WHAT YOU SHOULD DO
Output, word for word, the span of lines that starts at the one containing "Viewport: 750px width, 1510px height." and ends at the last line of the records.

Stored data entries:

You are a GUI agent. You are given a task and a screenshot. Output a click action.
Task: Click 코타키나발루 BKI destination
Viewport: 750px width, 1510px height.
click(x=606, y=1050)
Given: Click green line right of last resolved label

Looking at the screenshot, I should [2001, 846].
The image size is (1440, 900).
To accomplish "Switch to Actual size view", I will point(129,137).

TASK OUTPUT
Viewport: 750px width, 1510px height.
click(x=606, y=1050)
Given: Click green line right of last resolved label

Looking at the screenshot, I should [2001, 846].
The image size is (1440, 900).
To accomplish "Switch to Actual size view", I will point(129,137).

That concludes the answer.